Lovelock places great emphasis on proof. The climate change projections by the Meteorological Office’s Hadley Centre — a key contributor to the IPCC consensus — should be taken seriously, he said. But he is concerned that the projections are relying on computer models based primarily on atmospheric physics, because models of that kind have let us down before. Similar models, for example, failed to detect the hole in the ozone layer;

it was eventually found by Joe Farman using a spectrometer.

How, asks Lovelock, can we predict the climate 40 years ahead when there is so much that we don’t know? Surely we should base any assumptions on things we can measure, such as a rise in sea levels. After all, surface temperatures go up and down, but the rise in sea levels reflects both melting ice and thermal expansion. The IPCC, he feels, underestimates the extent to which sea levels are rising.

Do mankind’s emissions matter? Yes, they undoubtedly do.

No one should be complacent about the fact that within the next 20 years we’ll have added nearly a trillion tons of carbon to the atmosphere since the industrial revolution. When a geological accident produced a similar carbon rise 55m years ago, it turned up the heat more than 5C. And now? Well, the effect of man-made carbon is unpredictable. Temperatures might go down at first, rather than up, he warns.
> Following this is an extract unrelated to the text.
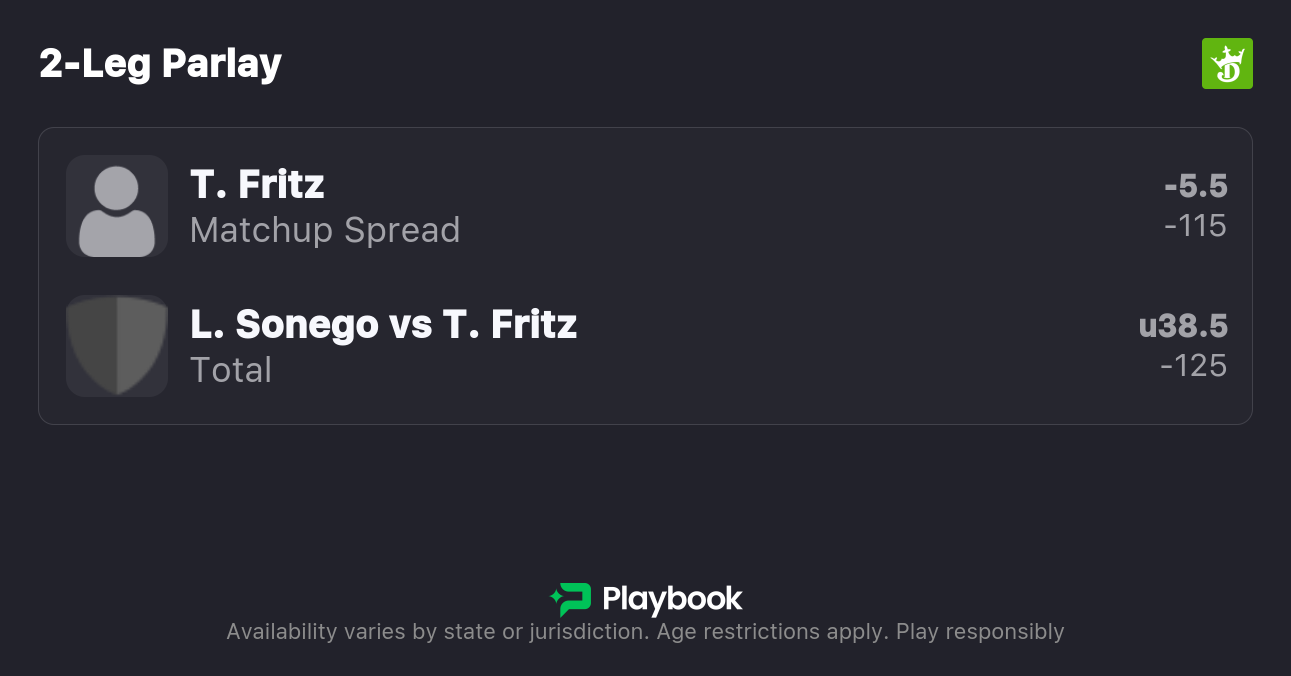Click the DraftKings logo icon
How should we be spending our money to prevent possible disaster? In Britain, says Lovelock, we need sea walls and more nuclear power. Heretical stuff, when you consider the vast amount that Europe plans to spend on wind turbines.

“What would you bet will happen this century?” a mathematician asked him. Lovelock predicted a temperature rise in the middle range of current projections — about 1C-2C — which we could live with. Ah, but hadn’t he also said there was a chance that temperature rises could threaten human civilisation within the lifetime of our grandchildren?

He had. In the end, his message was that we should have more respect for uncertainties and learn to live with possibilities rather than striving for the 95% probabilities that climate scientists have been trying to provide. We don’t know what’s going to happen and we don’t know if we can avert disaster — although we should try. His sage advice: enjoy life while you can.